SOURCE INFORMATION.
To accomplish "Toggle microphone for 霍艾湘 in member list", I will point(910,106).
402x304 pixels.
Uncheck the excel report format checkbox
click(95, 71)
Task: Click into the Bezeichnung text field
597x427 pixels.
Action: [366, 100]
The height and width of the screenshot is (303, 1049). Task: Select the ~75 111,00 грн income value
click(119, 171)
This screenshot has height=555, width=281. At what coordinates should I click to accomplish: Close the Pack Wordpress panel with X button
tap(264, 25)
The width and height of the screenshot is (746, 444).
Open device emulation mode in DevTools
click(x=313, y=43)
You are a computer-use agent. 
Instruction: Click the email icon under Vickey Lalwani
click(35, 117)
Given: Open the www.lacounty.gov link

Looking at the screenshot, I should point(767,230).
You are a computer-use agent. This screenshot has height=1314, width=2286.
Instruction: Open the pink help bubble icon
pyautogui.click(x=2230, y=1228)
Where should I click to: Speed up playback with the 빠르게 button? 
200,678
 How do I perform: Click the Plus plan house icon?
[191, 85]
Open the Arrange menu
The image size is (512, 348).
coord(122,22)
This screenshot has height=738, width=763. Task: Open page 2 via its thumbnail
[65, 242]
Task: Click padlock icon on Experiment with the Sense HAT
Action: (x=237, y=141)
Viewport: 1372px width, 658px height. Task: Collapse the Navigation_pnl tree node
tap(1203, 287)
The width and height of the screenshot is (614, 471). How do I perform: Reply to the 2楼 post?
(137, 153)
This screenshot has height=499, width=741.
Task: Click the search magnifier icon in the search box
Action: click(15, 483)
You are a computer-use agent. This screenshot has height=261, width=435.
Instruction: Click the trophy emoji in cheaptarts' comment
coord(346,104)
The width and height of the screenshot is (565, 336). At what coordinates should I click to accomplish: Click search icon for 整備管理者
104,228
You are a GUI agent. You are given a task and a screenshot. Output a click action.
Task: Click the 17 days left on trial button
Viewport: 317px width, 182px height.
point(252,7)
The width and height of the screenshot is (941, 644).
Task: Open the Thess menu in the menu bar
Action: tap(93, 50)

HOW TO COMPLETE THIS TASK. All lines from the line containing "Task: Click the 17 days left on trial button" through the last line of the data are to be repeated exactly; no other line belongs in the answer.

ANSWER TO THIS TASK.
Task: Click the 17 days left on trial button
Viewport: 317px width, 182px height.
point(252,7)
The width and height of the screenshot is (941, 644).
Task: Open the Thess menu in the menu bar
Action: tap(93, 50)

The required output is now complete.